Duration: 3 years (2021 – 2024)
Budget: 3.125 million
Contact: Heather Logie, Chief Operating Officer, ANU Battery Storage and Grid Integration Program
Funded by: The Regional and Remote Communities Reliabillity Fund, Dept of Industry, Science, Energy and Resources
A transdisciplinary microgrid project to bolster the energy resilience of residents in the New South Wales south coast shire of Eurobodalla.
The devastating bushfires experienced during the Black Summer of 2019-2020 were all too real for the residents of the Eurobodalla Shire Council, an otherwise beautiful and largely mountainous coastal region encompassing Batemans Bay and surrounds.
With scientific experts predicting that extreme weather events such as bushfires will increase in frequency and intensity in the future, local communities, electricity providers and researchers are looking for ways to build more reliable, resilient and decarbonised power systems. The SµRF project is one such project that brings together diverse actors to realise a community-led initiative with multiple benefits to stakeholders.
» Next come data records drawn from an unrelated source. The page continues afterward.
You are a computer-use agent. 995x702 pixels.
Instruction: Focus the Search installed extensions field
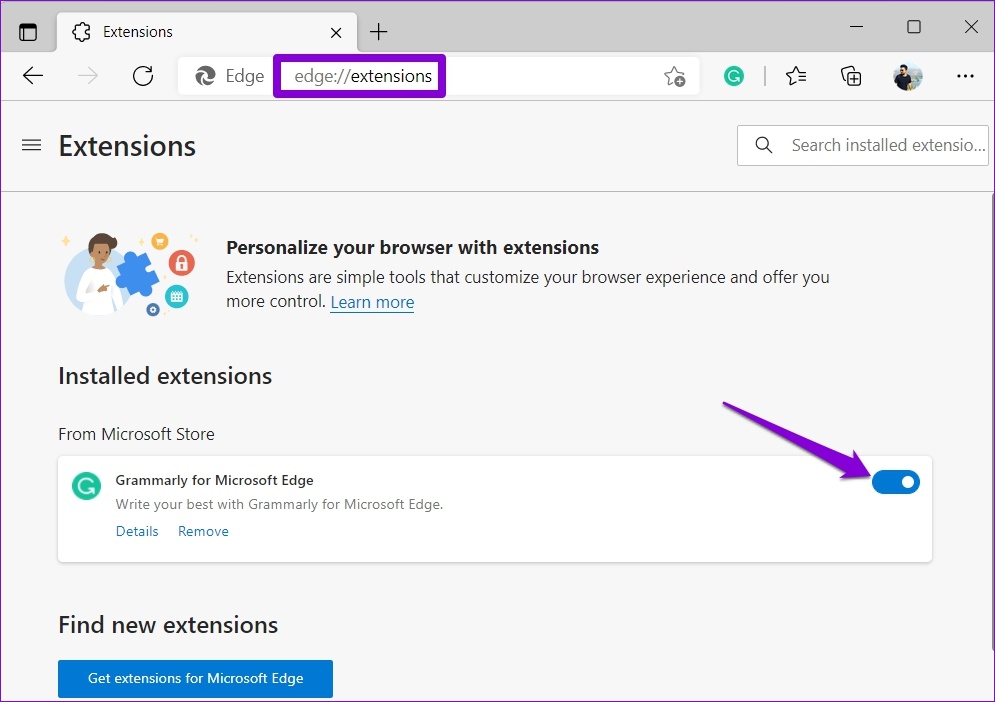885,145
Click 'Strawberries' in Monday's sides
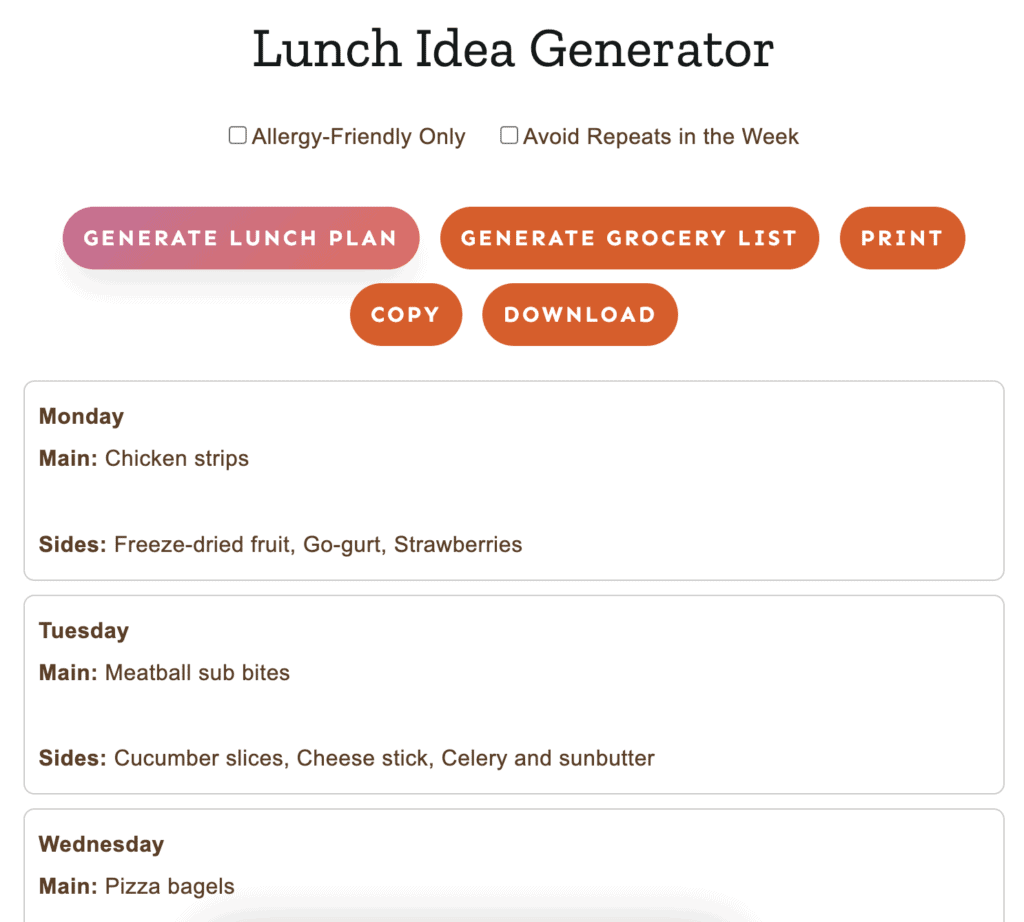This screenshot has height=922, width=1024. pos(458,545)
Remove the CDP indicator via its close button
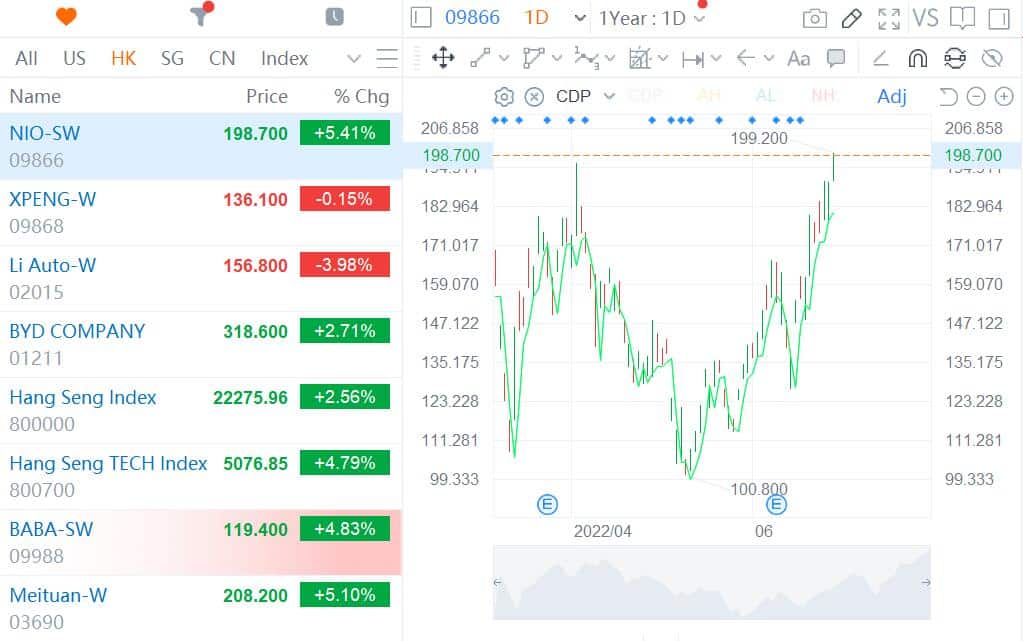Viewport: 1023px width, 641px height. pyautogui.click(x=533, y=95)
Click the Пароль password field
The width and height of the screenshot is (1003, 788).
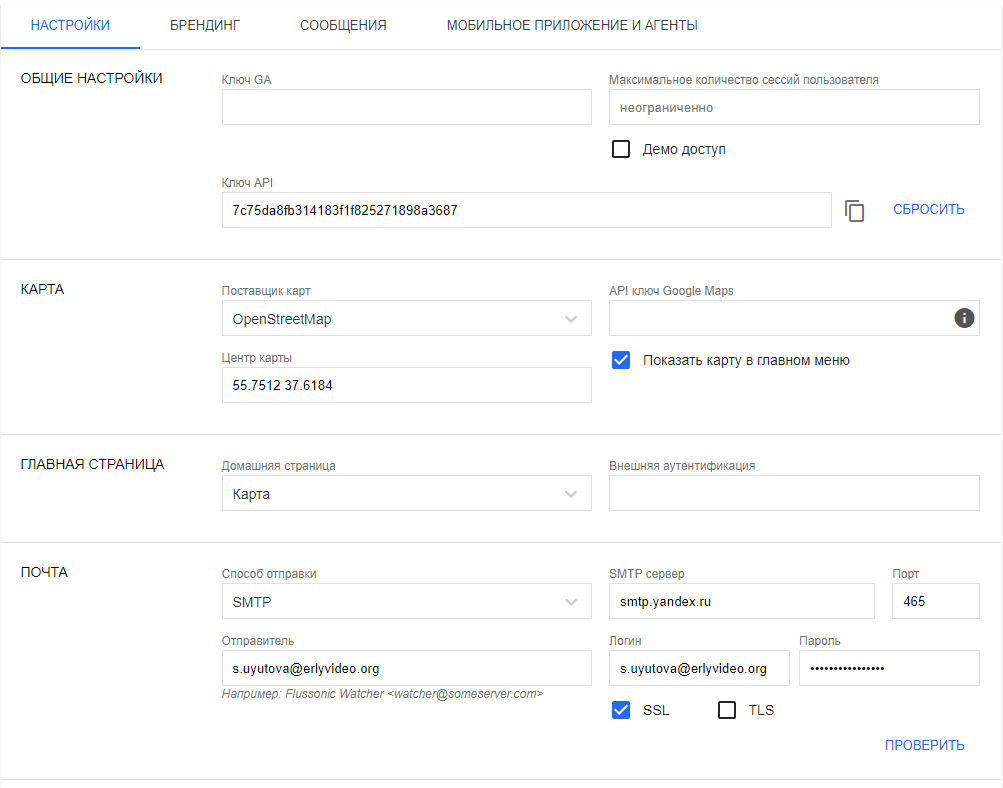coord(888,668)
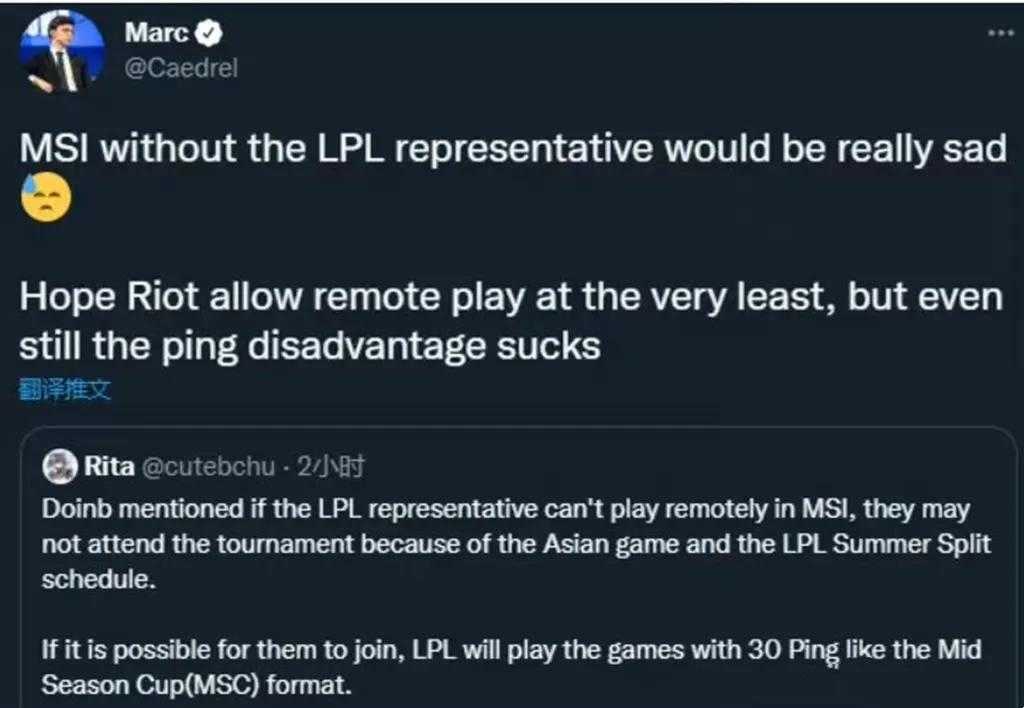The image size is (1024, 708).
Task: Click the line about remote play ping disadvantage
Action: pyautogui.click(x=511, y=321)
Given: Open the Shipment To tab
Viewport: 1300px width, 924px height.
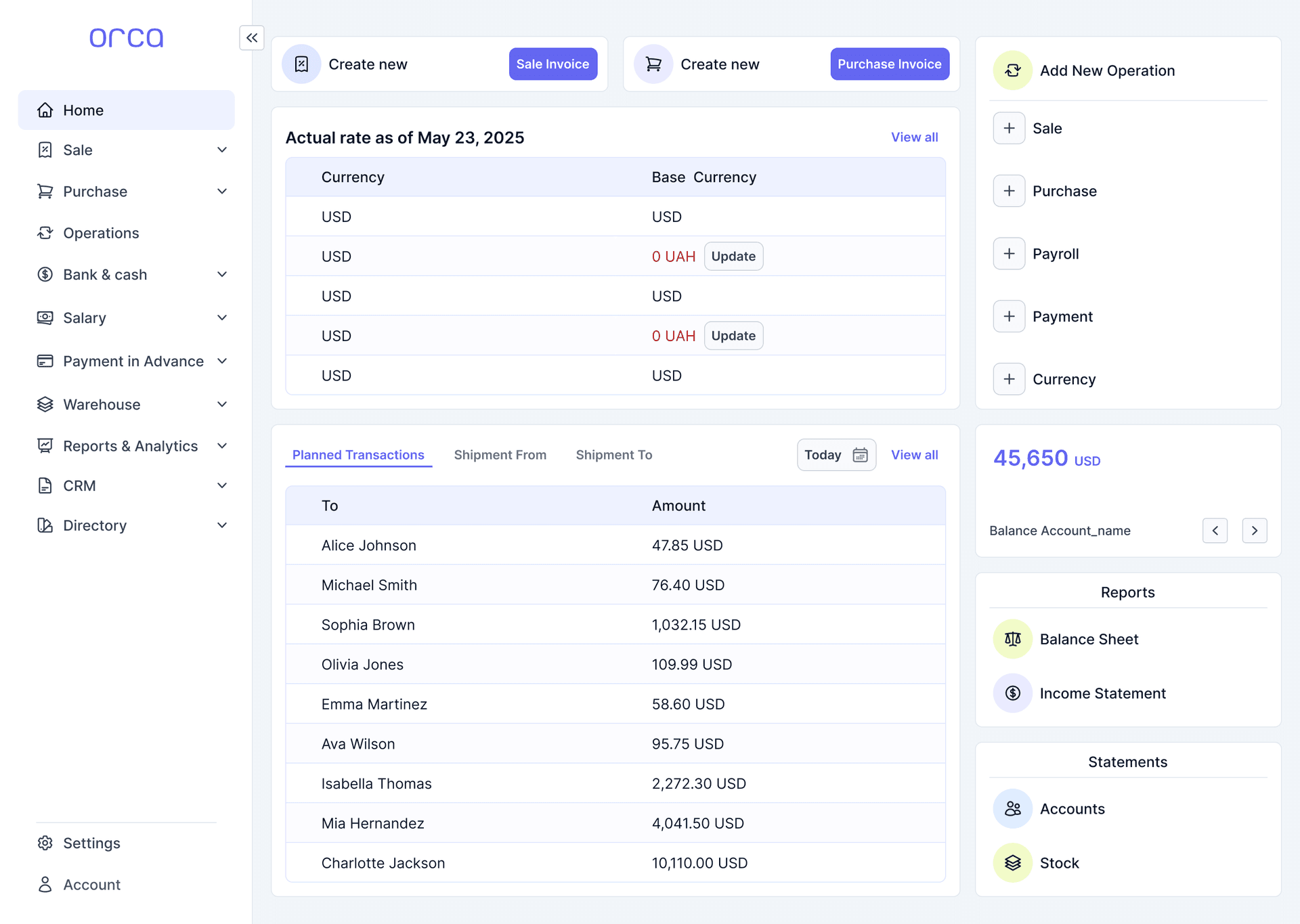Looking at the screenshot, I should point(613,455).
The project centres around the deployment of islandable micro grids. Microgrids act like mini electricity grids, capable of keeping local energy networks powered when they are cut off from the national system, such as during a bushfire event. As opposed to Stand Alone Power Systems (SAPS) that operate independently of the main electricity grid, microgrids are usually connected to the larger grid, but crucially they can also operate independently when needed, ensuring a local community has independent power supply if or when disaster strikes.
The Southcoast Microgrid (µ-grid) Reliability Feasibility (SµRF) project is funded by the Federal Government’s Regional and Remote Communities Reliabillity Fund. It is intended that this study will model use of renewable energy, including household, commercial and community solar, and small- and medium-scale batteries to provide power independent from the main grid.
The project will:
- conduct a community-led design of future energy systems, quantifying the value of reliability;
- model the operation of eight microgrids across the region using high-resolution monitoring data and develop a holistic assessment of implementation costs and;
- explore business models and regulatory innovations to improve feasibility implementation.